--- What the task requires ---
Where the records below have a line with "each", that line is to be copied.

--- Data under study ---

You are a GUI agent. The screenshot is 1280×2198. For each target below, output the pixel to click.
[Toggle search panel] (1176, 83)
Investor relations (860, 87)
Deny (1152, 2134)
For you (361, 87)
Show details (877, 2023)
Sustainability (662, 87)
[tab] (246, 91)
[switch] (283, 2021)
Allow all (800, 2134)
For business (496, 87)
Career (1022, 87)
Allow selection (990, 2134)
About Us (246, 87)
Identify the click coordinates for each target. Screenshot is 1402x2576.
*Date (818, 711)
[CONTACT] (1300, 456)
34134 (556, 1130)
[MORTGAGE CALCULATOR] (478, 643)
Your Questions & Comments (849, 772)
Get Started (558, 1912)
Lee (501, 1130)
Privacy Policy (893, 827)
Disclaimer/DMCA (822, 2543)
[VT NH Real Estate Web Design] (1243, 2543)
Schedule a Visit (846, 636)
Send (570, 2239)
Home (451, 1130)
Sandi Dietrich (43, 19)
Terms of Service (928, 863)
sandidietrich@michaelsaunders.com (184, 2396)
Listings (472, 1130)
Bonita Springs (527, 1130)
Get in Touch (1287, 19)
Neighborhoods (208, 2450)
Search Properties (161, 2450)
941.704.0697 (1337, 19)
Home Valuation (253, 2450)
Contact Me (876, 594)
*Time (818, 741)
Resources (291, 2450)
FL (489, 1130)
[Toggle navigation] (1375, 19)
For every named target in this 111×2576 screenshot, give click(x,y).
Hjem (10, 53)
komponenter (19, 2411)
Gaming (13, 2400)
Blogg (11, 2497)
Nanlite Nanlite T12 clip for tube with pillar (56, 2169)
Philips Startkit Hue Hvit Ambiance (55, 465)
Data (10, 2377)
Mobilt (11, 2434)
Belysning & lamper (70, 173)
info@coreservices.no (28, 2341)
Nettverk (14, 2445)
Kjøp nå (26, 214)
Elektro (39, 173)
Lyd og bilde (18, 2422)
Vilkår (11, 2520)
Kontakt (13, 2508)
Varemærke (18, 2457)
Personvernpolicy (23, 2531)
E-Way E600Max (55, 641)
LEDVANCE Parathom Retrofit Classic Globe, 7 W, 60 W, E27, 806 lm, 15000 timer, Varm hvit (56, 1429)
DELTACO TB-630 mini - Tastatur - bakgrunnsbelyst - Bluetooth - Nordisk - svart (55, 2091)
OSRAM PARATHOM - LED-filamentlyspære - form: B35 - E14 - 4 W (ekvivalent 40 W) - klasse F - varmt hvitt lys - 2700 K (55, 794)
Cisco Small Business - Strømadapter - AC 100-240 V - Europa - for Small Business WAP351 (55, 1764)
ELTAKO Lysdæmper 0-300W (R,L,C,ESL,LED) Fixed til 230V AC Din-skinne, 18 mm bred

--- Result for this exercise ---
You are a GUI agent. The screenshot is 1280×2198. For each target below, output the pixel to click.
Identify the click coordinates for each target. Screenshot is 1402x2576.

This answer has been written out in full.